• _SOURCE TEXT_:
SORRY NOT SORRY
ABC chair Ita Buttrose is sorry if some people were disappointed by the broadcaster’s coronation coverage, The Australian ($) reports, in an apology to the Australian Monarchist League that chair Eric Abetz calls “exceptionally hollow”. Buttrose wrote that the coverage didn’t breach editorial guidelines, The Age ($) continues, and the ABC ombudsman found Indigenous perspectives were newsworthy. Some pro-monarchy viewers were miffed the coverage included a 45-minute chat about colonisation and Indigenous matters between former Q+A host Stan Grant, Indigenous activist Teela Reid and Australian Republic Movement’s Craig Foster, as well as lone monarchist Liberal MP Julian Leeser. Former PM Tony Abbott was invited but said no, the Oz continues, and Buttrose said he wasn’t the only one — a bunch of conservatives rejected the panel invitation. “The Australian Monarchist League was not approached,” Abetz sniffed.
It comes as Indigenous leader Noel Pearson says people like Acting Opposition Leader Sussan Ley saying we need more detail on the Voice to Parliament is a “furphy” and “disingenuous”, Guardian Australia reports. MPs are the ones who’ll design the details after the referendum and they know it, Pearson pointed out, standing alongside Leeser. Bizarrely, when ABC’s Insiders’ David Speers asked Ley about how the opposition’s alternative Voice would work, she said the detail would be worked out later because it requires “debate” and “conversations”. Meanwhile, art academic Professor Brenda Croft told The Australian ($) she was booted from a government probe into APY Arts Centre Collective’s alleged retouching of Indigenous works by white people because she’s “not the right type of Aborigine” in that she’s known for not kowtowing to anyone. Croft says she was asked to be the key arts adviser on the panel but was told by SA Arts Minister Andrea Michaels on Friday she was “not the right fit”, with Croft adding the review was “toothless” because it can only make recommendations.
DROP IN THE OCEAN
Home Affairs’ main contractors — Broadspectrum, Canstruct and Paladin — reportedly paid millions of taxpayer dollars to powerful Pacific Island politicians including Nauruan MP David Adeang so our offshore processing could continue on Nauru, mostly while Opposition Leader Peter Dutton was at the helm. The SMH ($) reports the AFP and Austrac are probing the payments, and added it could be referred to the corruption watchdog, the National Anti-Corruption Commission. Among the payments was Queensland company Canstruct’s “millions” to Nauru’s then-president to deliver water after being greenlit by Home Affairs. But the paper is careful to qualify that it’s not calling the payments bribes. Still, Home Affairs Minister Clare O’Neil says the allegations are “extremely serious”.

• _WHAT YOU WILL DO_: Write the next part of the Australian political news roundup, picking up after its final sentence. The items that follow this news roundup have no connection to it.

• _RAW DATA_:
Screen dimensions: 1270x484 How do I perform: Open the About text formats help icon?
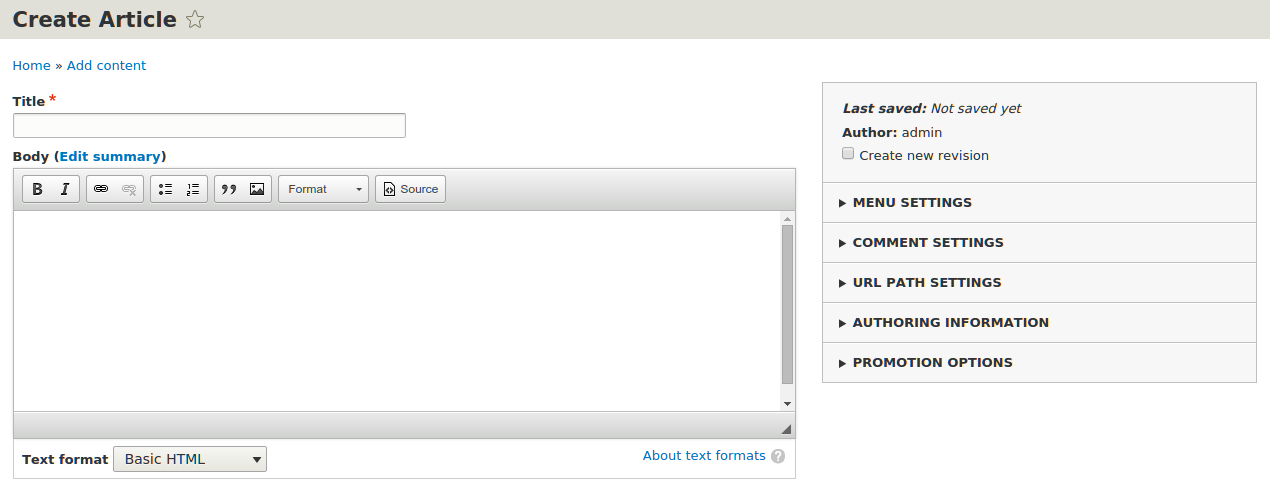[778, 456]
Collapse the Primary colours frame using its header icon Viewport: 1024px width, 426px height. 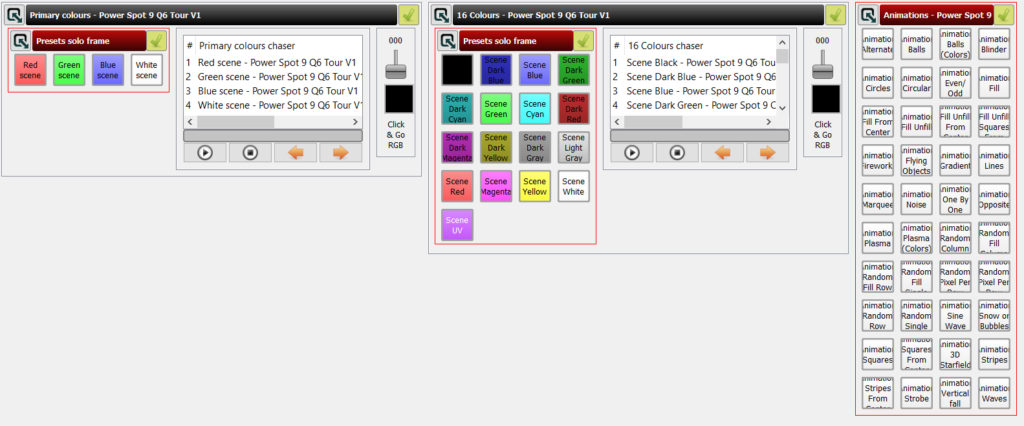(14, 15)
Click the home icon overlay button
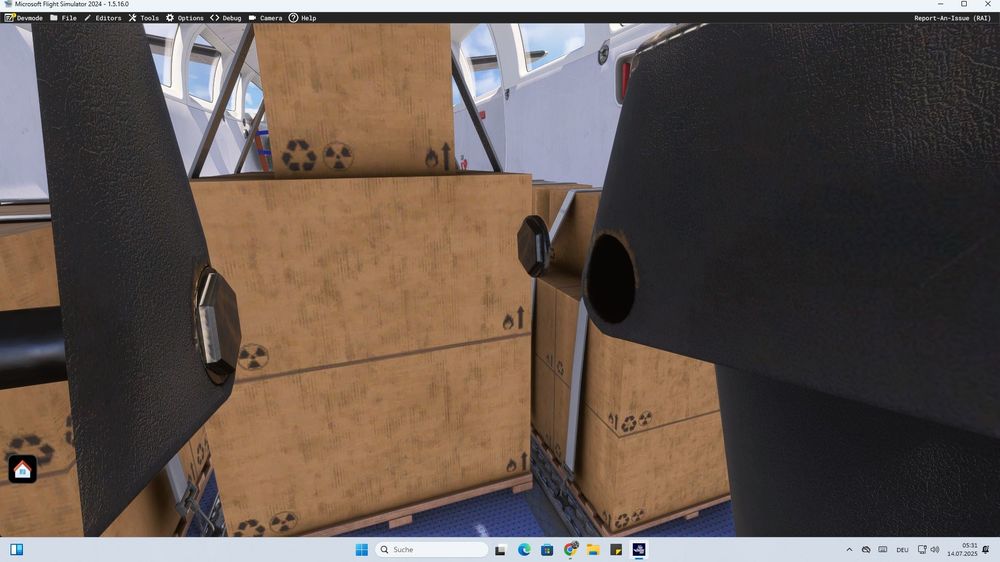This screenshot has height=562, width=1000. 22,469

• _OUTPUT_:
To other foreign affairs now and Prime Minister Anthony Albanese says AUKUS and our position on Palestine are not up for discussion, The Australian ($) reports. Labor is preparing for the ALP national conference next month, and a Victorian Labor source reckons a motion will be moved that we “suspend any further involvement in the AUKUS pact, including the development of nuclear-powered submarines”. At the Victorian ALP conference a similar anti-AUKUS motion was pulled from the agenda, the paper says. The updated national platform also calls for Australia to “recognise Palestine as a state”. It comes as Portugal’s Parliament formally recognised the 1948 Palestine Nakba at the weekend, which was seen as a “true expression of Portugal’s solidarity with the plight of the Palestinian people”, the Middle East Monitor reports.
RENT CAP IN HAND
Victorian Premier Daniel Andrews is reportedly working on a plan that would forbid landlords from raising the rent more than once every two years, and would cap the increase. The AFR ($) reports the plan may also include a tax on hotel stays and short-term rentals, including Airbnbs, of up to $5 a booking. Ray White’s Dan White argues it would strangle supply further — but one might counter that at least renters in homes would have more housing security. It comes as rents are growing at their fastest pace in 15 years, the Brisbane Times ($) reports, a 2.1% jump in the June quarter. Rent in Sydney is already up 4.8% in a year, and 3.1% in Melbourne over the same period, while 82% of renters are in “rental stress” — spending more than a third of their income on a roof.
To job security, and casual workers who work full-time hours and yet go without a consistent salary and sick and annual leave will get a pathway to permanent work under Labor reforms, Guardian Australia reports. It’s a “loophole” that needs to be closed, Workplace Relations Minister Tony Burke says, and he plans to do so by changing the definition of casual work. He doubts the nation’s 850,000 casual workers will all want to be permanent under the proposed changes — it’s about providing the option, he says. Plus it protects businesses in that casuals can claim compensation for unpaid leave if Fair Work ruled them full-timers, Burke added via The Australian ($).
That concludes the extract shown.